WORK TO BE COMPLETED →
Reproduce the entire text on explainable machine learning for Earth observation and modelling below word for word.
─── EXTRACT TO READ
Explainable machine learning for Earth observation and modelling.
Ocean Sciences, Machine learning
Research area
Machine learning and its applications have experienced rapid growth in recent years. Achievements in natural language processing and high accuracy in classification tasks have fueled this interest. However, hard sciences still face significant limitations. One such example in Physics and its related fields, such as Physics Informed Neural Networks (PINNs). While these models often yield promising results, they tend to be overly complex and poorly engineered, resulting in limited applicability to large and intricate systems. This approach falls short of the fundamental principle of science, which requires the results to be explainable. To address this gap, we aim to develop a machine learning model specifically designed for data-driven discovery and solution of complex systems of equations. This model should be explainable from the ground up and capable of working with intricate systems, with a particular focus on oceanography, especially biogeochemical systems.
Project goals
The objective is to develop a novel machine learning model capable of reconstructing the symbolic representation of systems of differential equations and efficiently solving them, starting only from data and prior knowledge when feasible. To achieve this, the model should draw upon prior information when available, imposing constraints on the form of the equations or interactions between the involved components. Additionally, it should be flexible in exploring all possible solutions when only data is ready for use. One significant challenge faced by current models is their lack of explainability, which hinders their deployment in the hard sciences, where usually results are to be treated with the utmost care. Another crucial issue is that these architectures often struggle to handle large problems typical of complex systems. We believe that addressing these challenges will have a profound impact on the discovery of novel analytical models across various domains. Ultimately, our goal is to be able to manage any type of differential equation and any system’s size. Such a tool could assist in identifying missing elements in ongoing studies, suggesting new research paths, or, in the best case, completely uncovering new laws.
──────
─── EXTRACTED RECORDS
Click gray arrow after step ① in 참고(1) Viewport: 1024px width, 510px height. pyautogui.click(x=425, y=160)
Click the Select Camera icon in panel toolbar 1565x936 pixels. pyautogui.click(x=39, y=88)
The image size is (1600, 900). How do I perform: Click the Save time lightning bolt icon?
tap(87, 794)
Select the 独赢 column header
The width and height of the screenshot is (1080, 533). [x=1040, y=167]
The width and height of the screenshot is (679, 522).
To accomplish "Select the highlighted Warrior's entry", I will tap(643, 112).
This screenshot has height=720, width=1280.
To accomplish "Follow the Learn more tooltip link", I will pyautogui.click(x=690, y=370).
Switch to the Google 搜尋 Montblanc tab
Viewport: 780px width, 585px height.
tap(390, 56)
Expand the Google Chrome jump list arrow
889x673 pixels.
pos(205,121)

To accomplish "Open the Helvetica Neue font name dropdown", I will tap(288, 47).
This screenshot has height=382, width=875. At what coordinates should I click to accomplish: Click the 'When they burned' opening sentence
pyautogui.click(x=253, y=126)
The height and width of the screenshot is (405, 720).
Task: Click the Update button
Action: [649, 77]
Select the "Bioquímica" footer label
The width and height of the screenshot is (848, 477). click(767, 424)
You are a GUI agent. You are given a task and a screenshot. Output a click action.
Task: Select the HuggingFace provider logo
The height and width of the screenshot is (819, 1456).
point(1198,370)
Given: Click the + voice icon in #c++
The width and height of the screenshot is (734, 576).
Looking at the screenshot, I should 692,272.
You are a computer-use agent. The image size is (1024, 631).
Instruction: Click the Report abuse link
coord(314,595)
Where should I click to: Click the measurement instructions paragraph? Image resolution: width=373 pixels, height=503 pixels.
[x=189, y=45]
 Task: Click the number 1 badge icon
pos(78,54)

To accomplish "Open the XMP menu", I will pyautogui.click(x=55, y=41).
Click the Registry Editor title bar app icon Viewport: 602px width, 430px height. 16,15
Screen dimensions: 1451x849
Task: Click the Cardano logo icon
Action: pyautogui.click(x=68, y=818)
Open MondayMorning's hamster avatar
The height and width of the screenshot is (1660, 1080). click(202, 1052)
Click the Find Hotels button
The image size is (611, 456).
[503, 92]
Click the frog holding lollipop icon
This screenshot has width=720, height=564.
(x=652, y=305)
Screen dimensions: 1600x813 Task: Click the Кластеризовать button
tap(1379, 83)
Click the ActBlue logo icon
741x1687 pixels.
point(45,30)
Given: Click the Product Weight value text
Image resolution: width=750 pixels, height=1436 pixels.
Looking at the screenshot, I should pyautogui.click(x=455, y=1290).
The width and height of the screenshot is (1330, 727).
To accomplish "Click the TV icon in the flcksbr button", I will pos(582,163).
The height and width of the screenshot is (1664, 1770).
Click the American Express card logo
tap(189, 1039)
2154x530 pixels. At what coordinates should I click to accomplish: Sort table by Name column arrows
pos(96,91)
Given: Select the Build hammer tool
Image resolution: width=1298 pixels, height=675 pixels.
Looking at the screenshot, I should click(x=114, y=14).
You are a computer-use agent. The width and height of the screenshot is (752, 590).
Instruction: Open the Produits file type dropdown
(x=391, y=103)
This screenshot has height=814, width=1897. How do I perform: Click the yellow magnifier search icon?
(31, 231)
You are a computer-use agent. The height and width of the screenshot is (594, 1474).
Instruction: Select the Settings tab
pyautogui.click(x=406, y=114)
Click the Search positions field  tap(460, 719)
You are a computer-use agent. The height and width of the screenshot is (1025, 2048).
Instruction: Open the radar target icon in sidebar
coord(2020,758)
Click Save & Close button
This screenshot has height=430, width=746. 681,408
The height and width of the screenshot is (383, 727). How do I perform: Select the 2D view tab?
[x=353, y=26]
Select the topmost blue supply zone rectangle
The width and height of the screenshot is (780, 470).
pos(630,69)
──────
ANSWER FOR THIS EXERCISE →
Explainable machine learning for Earth observation and modelling.
Ocean Sciences, Machine learning
Research area
Machine learning and its applications have experienced rapid growth in recent years. Achievements in natural language processing and high accuracy in classification tasks have fueled this interest. However, hard sciences still face significant limitations. One such example in Physics and its related fields, such as Physics Informed Neural Networks (PINNs). While these models often yield promising results, they tend to be overly complex and poorly engineered, resulting in limited applicability to large and intricate systems. This approach falls short of the fundamental principle of science, which requires the results to be explainable. To address this gap, we aim to develop a machine learning model specifically designed for data-driven discovery and solution of complex systems of equations. This model should be explainable from the ground up and capable of working with intricate systems, with a particular focus on oceanography, especially biogeochemical systems.
Project goals
The objective is to develop a novel machine learning model capable of reconstructing the symbolic representation of systems of differential equations and efficiently solving them, starting only from data and prior knowledge when feasible. To achieve this, the model should draw upon prior information when available, imposing constraints on the form of the equations or interactions between the involved components. Additionally, it should be flexible in exploring all possible solutions when only data is ready for use. One significant challenge faced by current models is their lack of explainability, which hinders their deployment in the hard sciences, where usually results are to be treated with the utmost care. Another crucial issue is that these architectures often struggle to handle large problems typical of complex systems. We believe that addressing these challenges will have a profound impact on the discovery of novel analytical models across various domains. Ultimately, our goal is to be able to manage any type of differential equation and any system’s size. Such a tool could assist in identifying missing elements in ongoing studies, suggesting new research paths, or, in the best case, completely uncovering new laws.